Der Nachrichtensender Telesur berichtete, Chávez' Maschine sei gegen 2.30 Uhr Ortszeit gelandet. Chávez war am 11. Dezember wegen seiner Krebserkrankung in Havanna operiert worden. Es war die vierte Krebsbehandlung innerhalb von eineinhalb Jahren.
Vize-Präsident Nicolas Maduro erklärte, der 58-Jährige müsse sich weiteren medizinischen Behandlungen unterziehen. Diese seien kompliziert, sollten die Erkrankung aber beenden. Laut Maduro wird der Präsident in einem Militärkrankenhaus in Caracas behandelt.
Wegen der Krankheit und Komplikationen hatte Chávez nicht wie vorgesehen am 10. Januar den Eid für seine neue Amtszeit ablegen können, nachdem er im Oktober wiedergewählt worden war. Am 10. Dezember hatte der 58-Jährige das Land Richtung Kuba verlassen, wo er sich einen Tag darauf einer Operation unterzog.

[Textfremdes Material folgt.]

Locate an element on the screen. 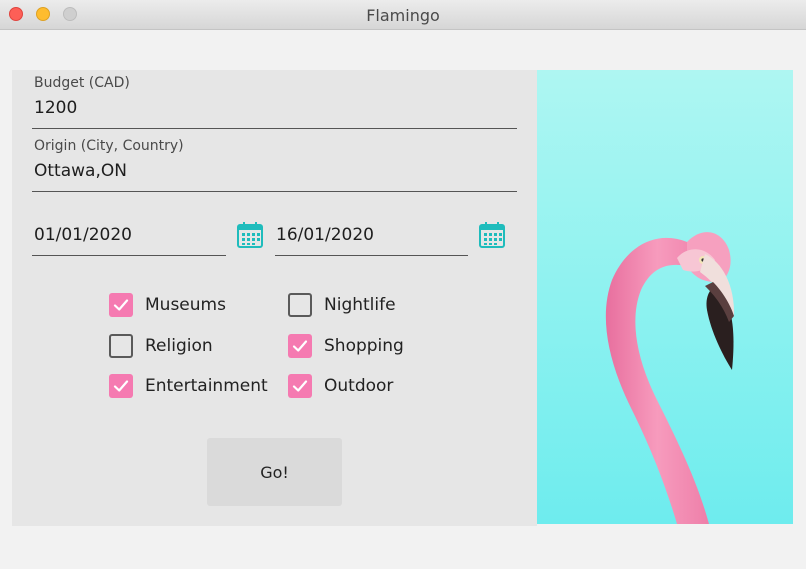 Image resolution: width=806 pixels, height=569 pixels. museums-checkbox is located at coordinates (121, 305).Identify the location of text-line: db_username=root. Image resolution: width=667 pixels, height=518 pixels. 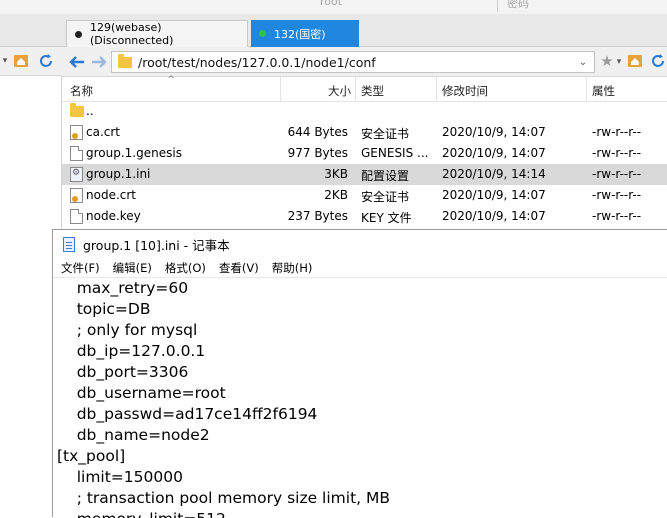
(142, 393). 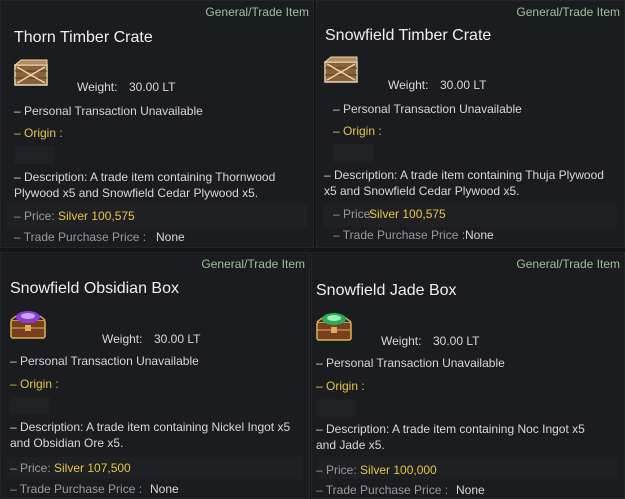 I want to click on item-title: Thorn Timber Crate, so click(x=84, y=38). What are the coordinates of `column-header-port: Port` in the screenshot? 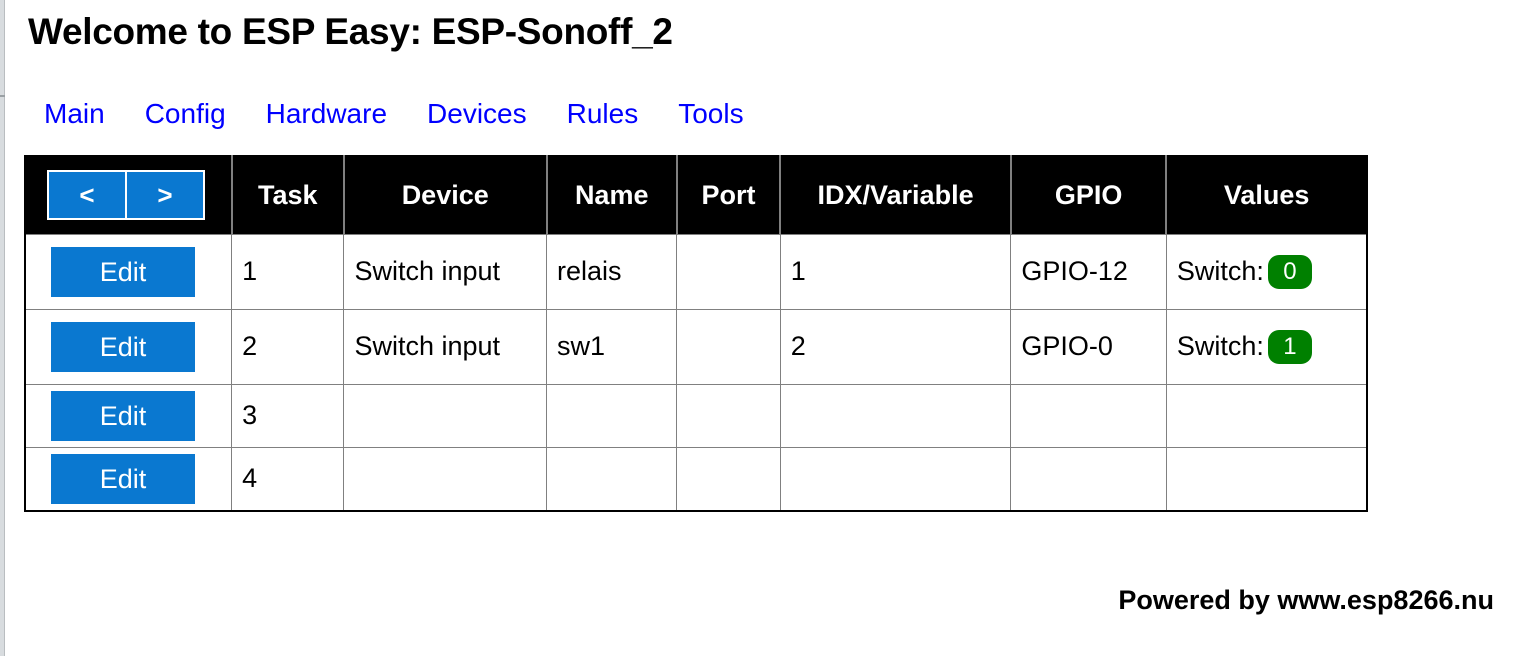 It's located at (729, 195). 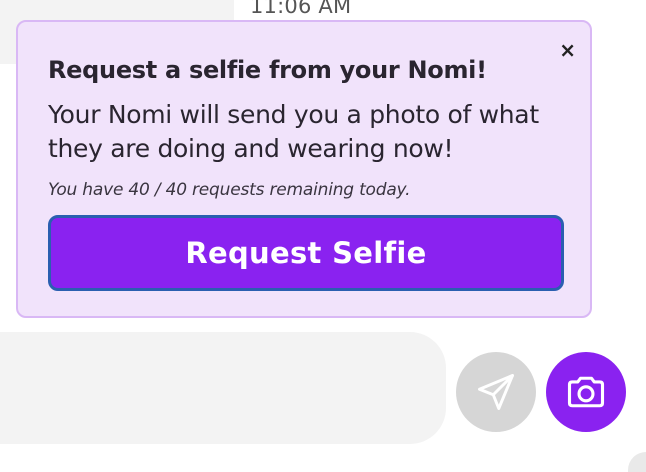 What do you see at coordinates (268, 70) in the screenshot?
I see `popup-title: Request a selfie from your Nomi!` at bounding box center [268, 70].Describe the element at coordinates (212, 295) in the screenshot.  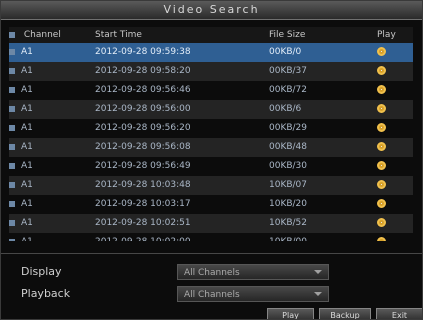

Die Opposition warf der Regierung zuletzt immer wieder vor, Lügen über Chávez' sich angeblich verbessernden Gesundheitszustand zu verbreiten. Am Freitag hatte die Regierung Venezuelas zum ersten Mal seit mehr als zwei Monaten deshalb wieder Fotos von dem Staatschef veröffentlicht.
Darauf ist Chávez nach Angaben der Regierung in einem Krankenhaus auf Kuba zu sehen, eingerahmt von seinen beiden Töchtern Maria und Rosa. Er wird liegend gezeigt, den Kopf auf ein blaues Kissen gestützt, ein Lächeln auf den Lippen. In den Händen hält Chávez eine aktuelle Ausgabe der "Granma", der Parteizeitung der Kommunisten Kubas.
Informationsminister Ernesto Villegas teilte mit, Chávez leide immer noch an einer Erkrankung der Atemwege. Er müsse mit Hilfe eines Trachea-Schlauches atmen, der ihm das Sprechen erschwere. Von einer Luftröhrenkanüle ist auf den Bildern jedoch nichts zu erkennen. Möglicherweise wurde die erst nach der Aufnahme gesetzt.